What you need to know today.

CVE-2026-46495 (critical, risk 0.59) — OpenDJ's JMX RMI connector exposes an unauthenticated Java deserialization vulnerability that allows a remote attacker to execute arbitrary code on the server. The flaw, classified as CWE-502 (Deserialization of Untrusted Data), requires no authentication and can be triggered over the network. OpenDJ is a widely deployed LDAP directory server and identity store; this is a drop-in RCE for any internet-facing instance. No patch details were included in the bundle, but operators should immediately restrict network access to the JMX RMI port or disable the connector if not required.

CVE-2026-46488 (critical, risk 0.59) — Motioneye, an open-source video surveillance and motion-detection platform, ships an authentication bypass via client-controlled cookies. The application trusts user-supplied cookie values containing a username and a password-hash-derived value as sufficient proof of identity, allowing an attacker to forge a valid session for any user. Motioneye is commonly deployed on Raspberry Pi and embedded Linux devices for home and small-business security cameras, often exposed to the internet without additional reverse-proxy authentication. Users should upgrade to the latest patched release immediately.

CVE-2026-54352 (critical, risk 0.59) — Budibase, the open-source low-code platform, suffers from a path-traversal-to-RCE in its /api/pwa/process-zip endpoint. The route accepts a builder-uploaded .zip archive, extracts it with extract-zip@2.0.1, then validates only the entries listed in icons.json — leaving unlisted files free to overwrite arbitrary paths on the server. An authenticated builder user can craft a zip that places a malicious file outside the intended temp directory, achieving remote code execution. This is the most severe of five Budibase flaws disclosed today (alongside CVE-2026-54353, CVE-2026-54351, CVE-2026-50137, CVE-2026-50136, and CVE-2026-50132), making a coordinated patch cycle urgent for any organization running Budibase.

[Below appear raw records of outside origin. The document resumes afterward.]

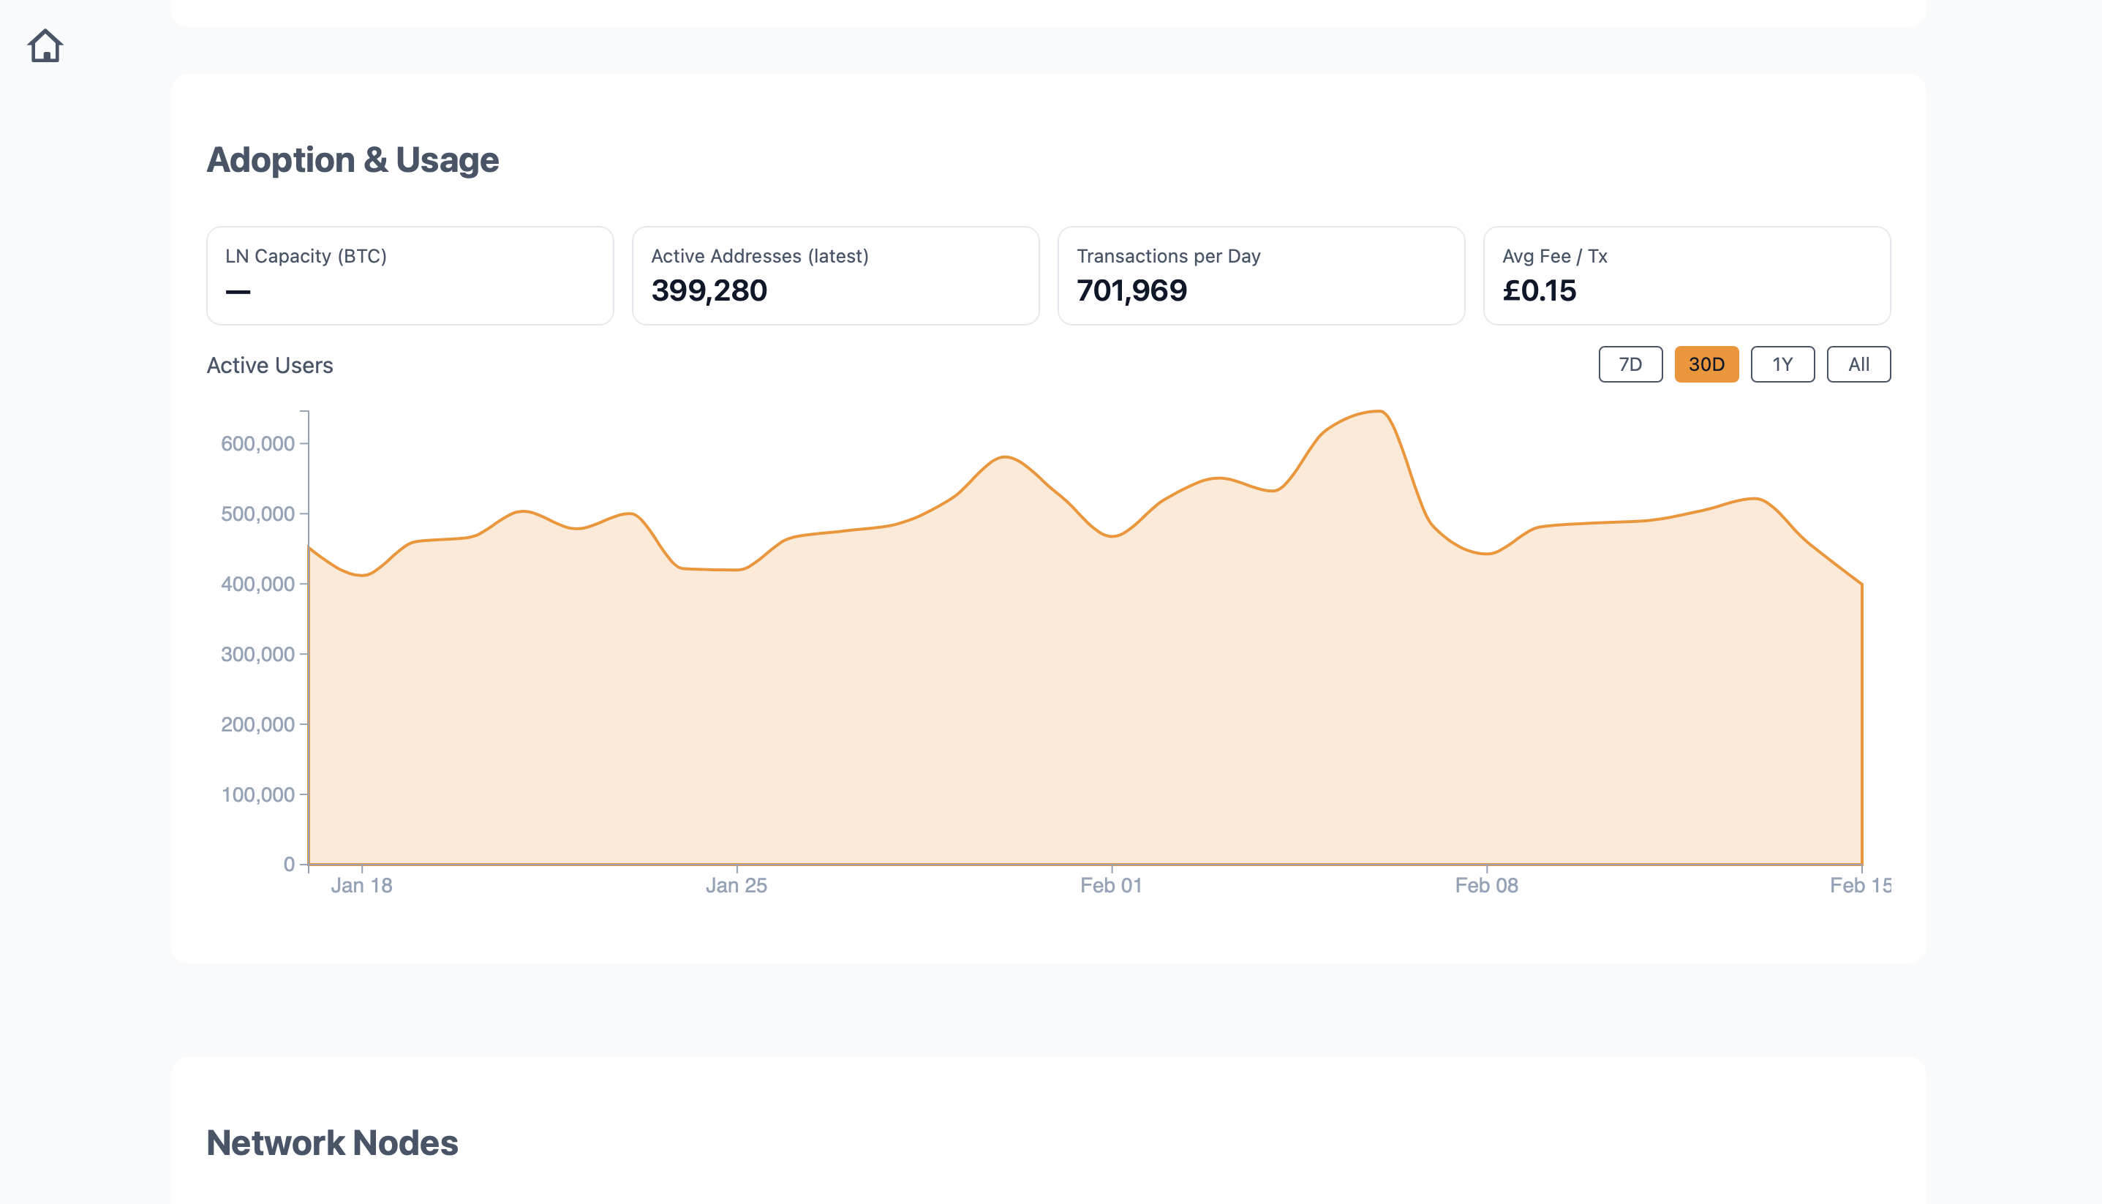Select the 1Y time range

pos(1782,364)
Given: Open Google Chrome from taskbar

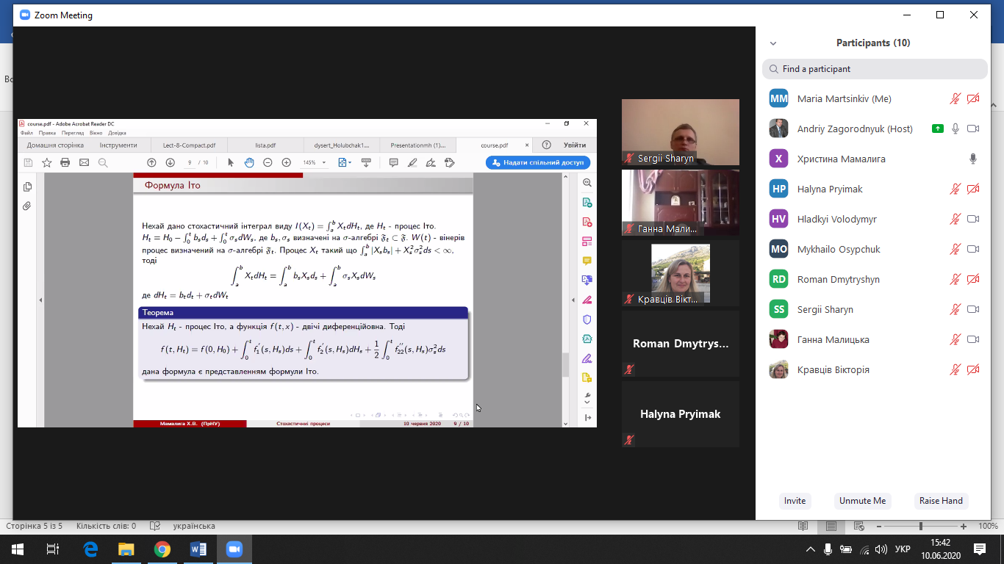Looking at the screenshot, I should coord(162,549).
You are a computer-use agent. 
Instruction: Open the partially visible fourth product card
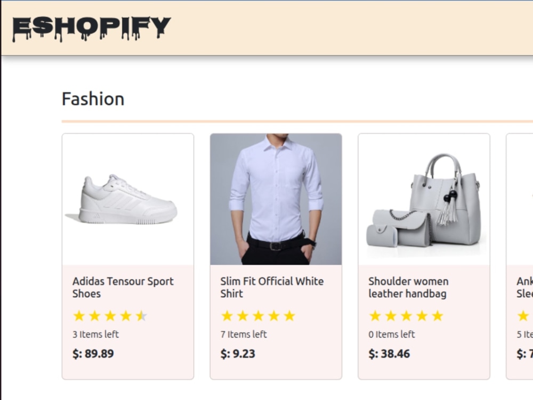[520, 257]
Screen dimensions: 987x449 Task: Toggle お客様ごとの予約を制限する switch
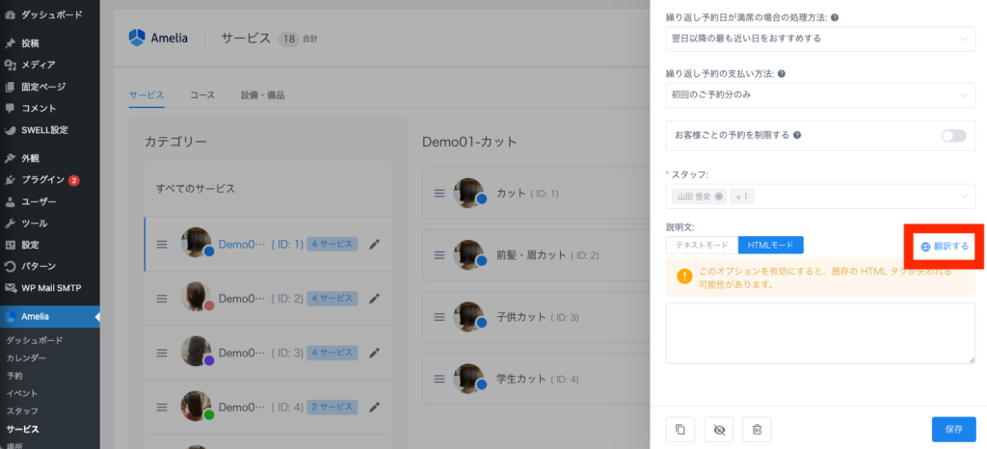pos(953,136)
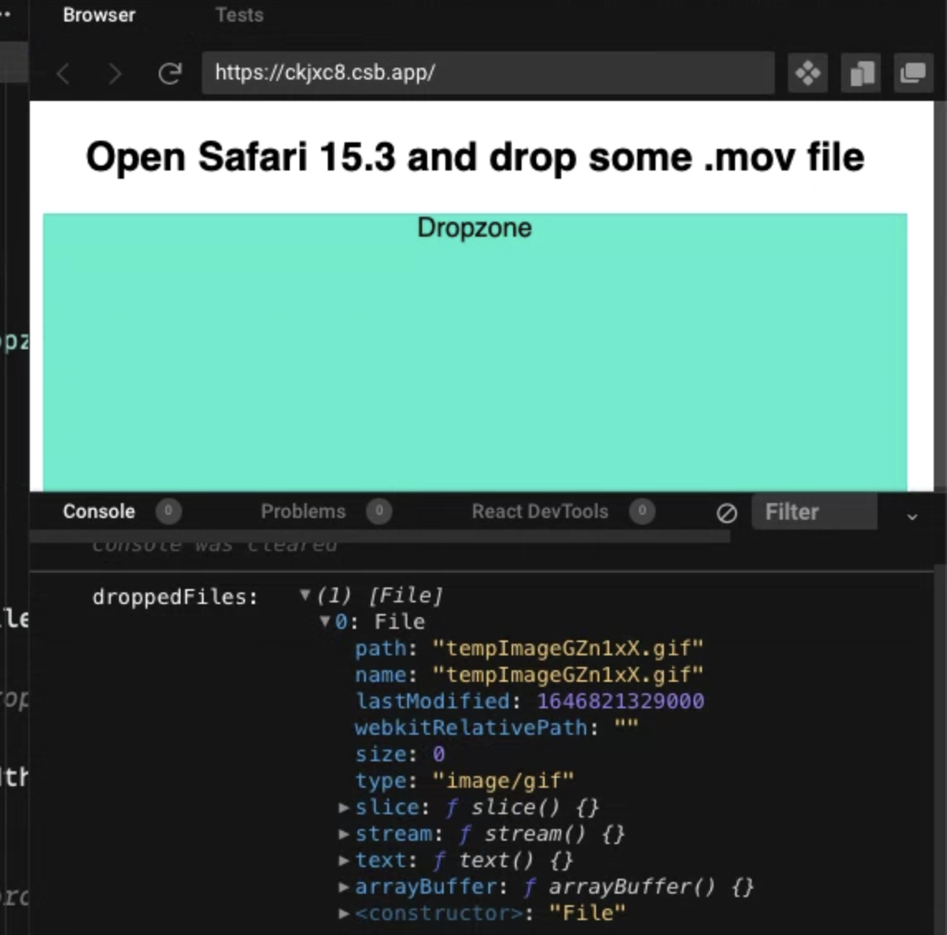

CVE-2026-44203 (critical, risk 0.59) — An OAuth 2.0 / OpenID Connect authorization endpoint fails to sanitize user-supplied parameters before embedding them into the HTML response generated for the form_post response mode. This enables stored or reflected cross-site scripting (XSS) in the authorization flow, potentially allowing an attacker to steal authorization codes or tokens. Because the flaw sits in the OIDC handshake itself, it affects every relying party application configured to use the vulnerable identity provider. No specific vendor or product name was provided in the bundle, so security teams should audit their OIDC provider's form_post response mode handling.

CVE-2026-44179 (critical, risk 0.59) — XWiki's excerpt-include macro does not properly escape the title of the included page, leading to XWiki syntax injection that executes the content of the excerpt with the macro's rights. An attacker who can create or rename pages with a crafted title can achieve privilege escalation or remote code execution within the XWiki instance. XWiki is used by enterprises for collaborative documentation and intranet portals; this flaw should be prioritized for patching given the critical severity and the pre-authentication attack surface in many deployments.

CVE-2026-33646 (critical, risk 0.59) — Mise (a dev-tool version manager) processes .tool-versions files through the Tera template engine with the exec() function registered, enabling arbitrary command execution when a user runs mise in a directory containing a malicious .tool-versions file. Unlike .mise.toml files, .tool-versions files are not subject to a trust policy, so simply cloning a repository and running mise install or mise use can trigger code execution. This is a supply-chain risk for any development team using Mise — an attacker needs only to contribute a malicious .tool-versions file to a shared repository to compromise all contributors' machines.